■ **Goal**
Copy the records below word for word, from the line containing "How do I perform: Sort" through the end of the records, with both ends included. Omit the pictures from your copy.

Screenshot and document pointing records:
>>

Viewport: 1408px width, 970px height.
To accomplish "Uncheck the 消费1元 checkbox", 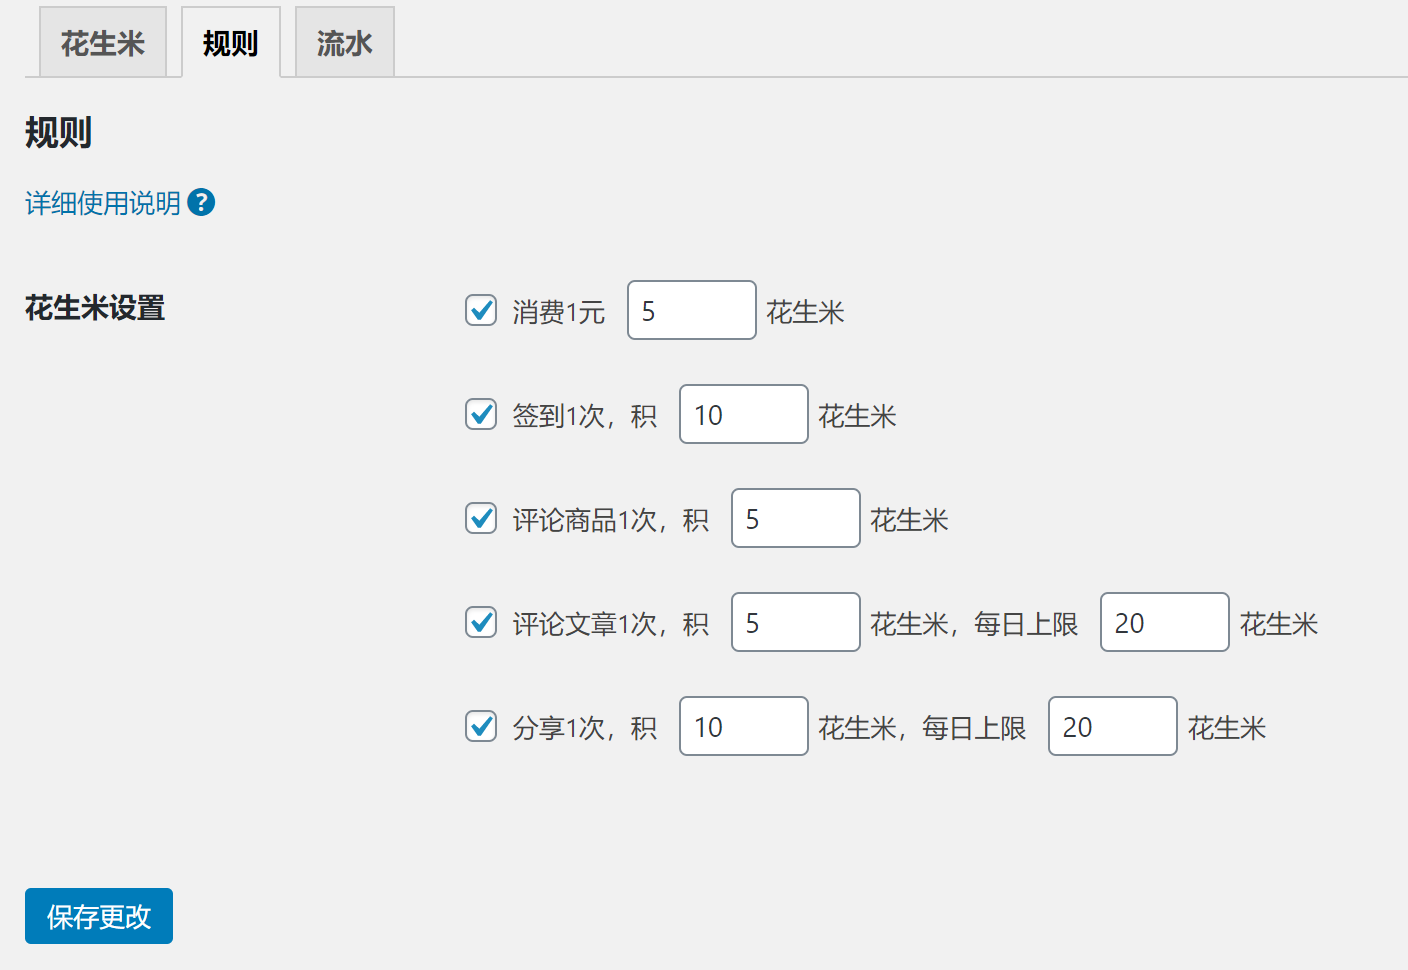I will point(481,311).
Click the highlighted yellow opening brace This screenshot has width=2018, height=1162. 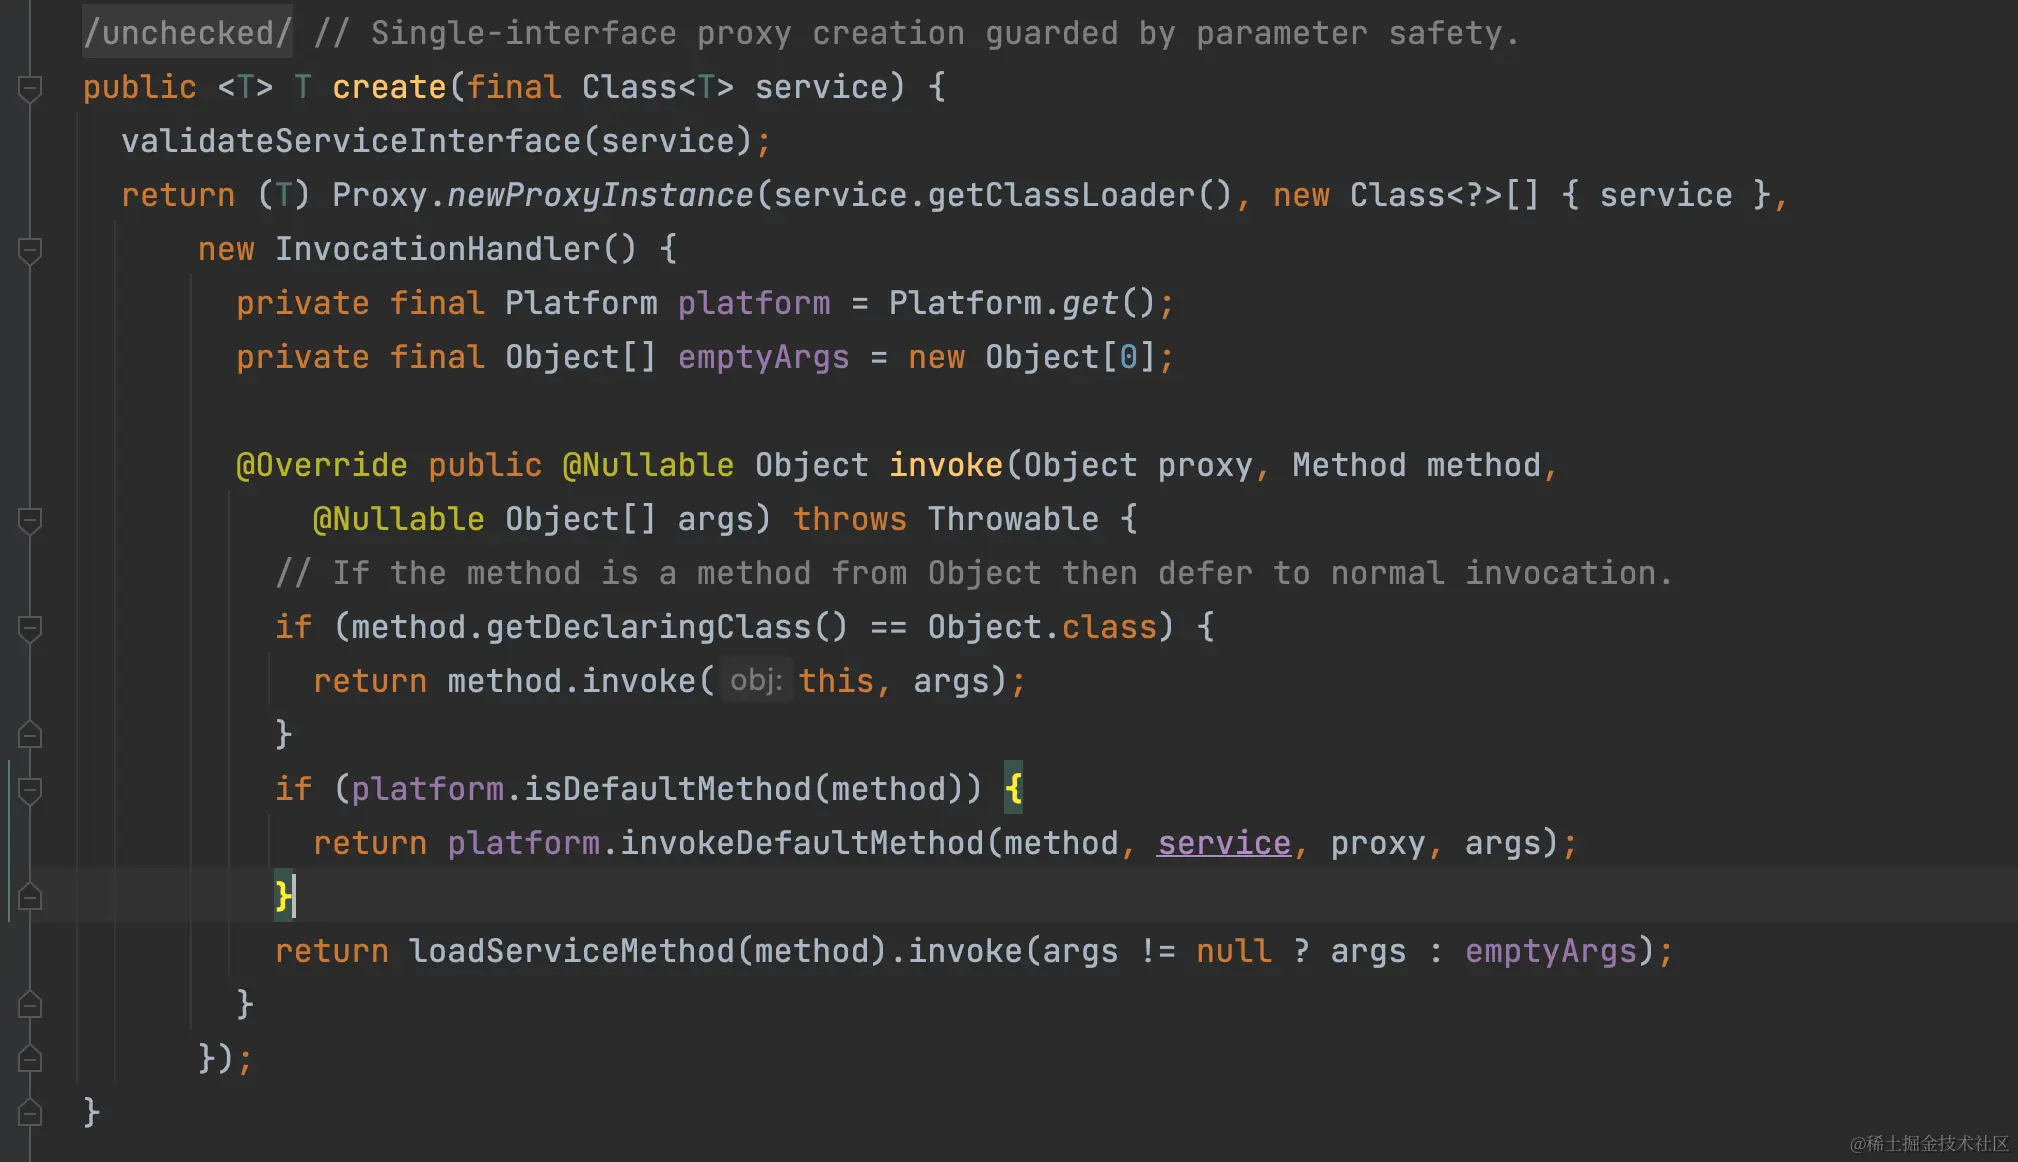[x=1013, y=789]
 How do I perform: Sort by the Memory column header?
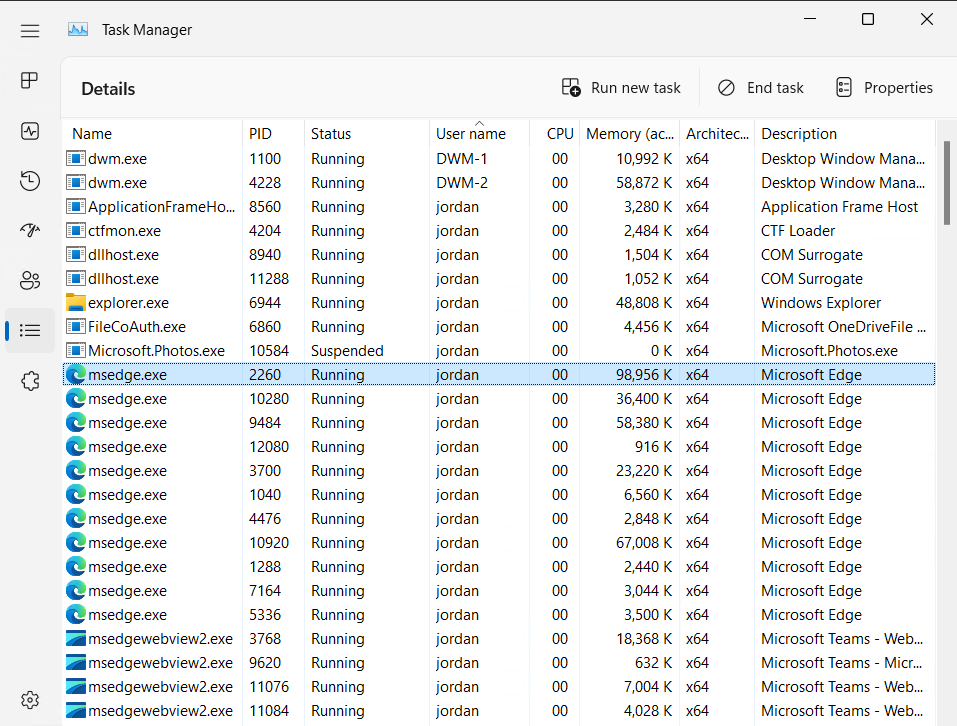pyautogui.click(x=629, y=134)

<<

■ **Task output**
 How do I perform: Sort by the Memory column header?
pyautogui.click(x=629, y=134)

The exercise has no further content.